I have the following code to read and process Kafka data using Structured Streaming
object ETLTest {
case class record(value: String, topic: String)
def main(args: Array[String]): Unit = {
run();
}
def run(): Unit = {
val spark = SparkSession
.builder
.appName("Test JOB")
.master("local[*]")
.getOrCreate()
val kafkaStreamingDF = spark
.readStream
.format("kafka")
.option("kafka.bootstrap.servers", "...")
.option("subscribe", "...")
.option("failOnDataLoss", "false")
.option("startingOffsets","earliest")
.load()
.selectExpr("CAST(value as STRING)", "CAST(timestamp as STRING)","CAST(topic as STRING)")

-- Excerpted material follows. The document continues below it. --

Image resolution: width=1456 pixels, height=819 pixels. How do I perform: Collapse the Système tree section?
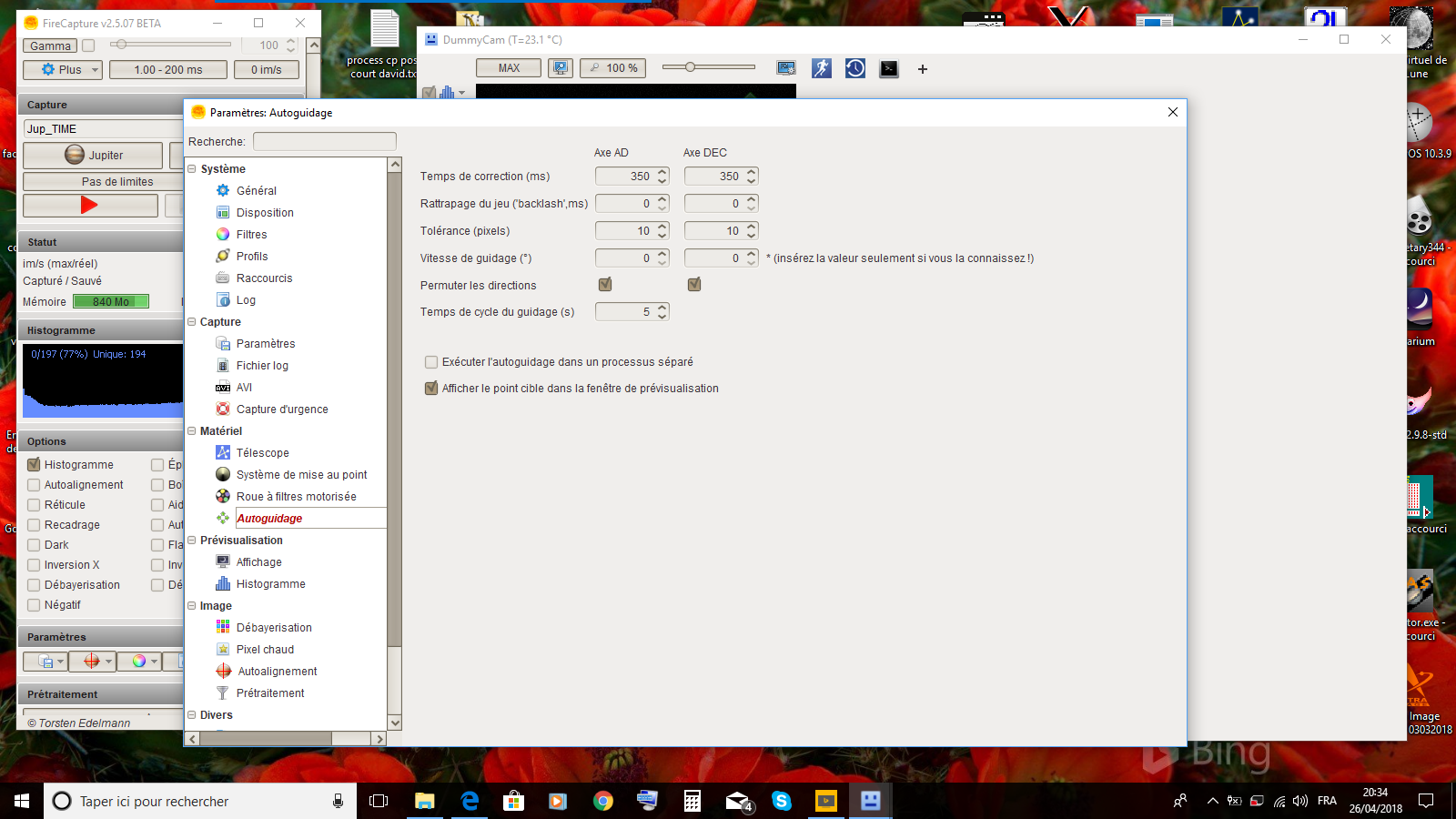click(x=192, y=168)
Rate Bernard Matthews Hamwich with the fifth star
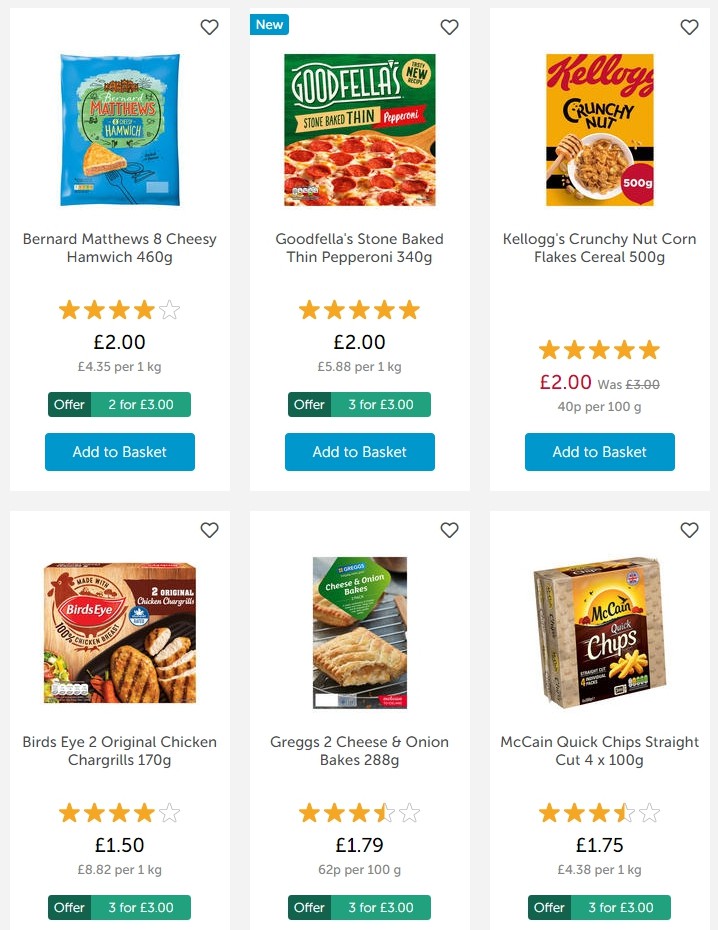Viewport: 718px width, 930px height. pos(170,310)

val sdvWriter = new ForeachWriter[record] {
def open(partitionId: Long, version: Long): Boolean = {
true
}
def process(record: record) = {
println("record:: " + record)
}
def close(errorOrNull: Throwable): Unit = {}
}
val sdvDF = kafkaStreamingDF
.as[record]
.filter($"value".isNotNull)
// DOES NOT WORK
/*val query = sdvDF
.writeStream
.format("console")
.start()
.awaitTermination()*/
// WORKS
/*val query = sdvDF
.writeStream
.foreach(sdvWriter)
.start()
.awaitTermination()
*/
}
}
I am running this code from IntellijIdea IDE and when I use the foreach(sdvWriter), I could see the records consumed from Kafka, but when I use .writeStream.format("console") I do not see any records. I assume that the console write stream is maintaining some sort of checkpoint and assumes it has processed all the records. Is that the case ? Am I missing something obvious here?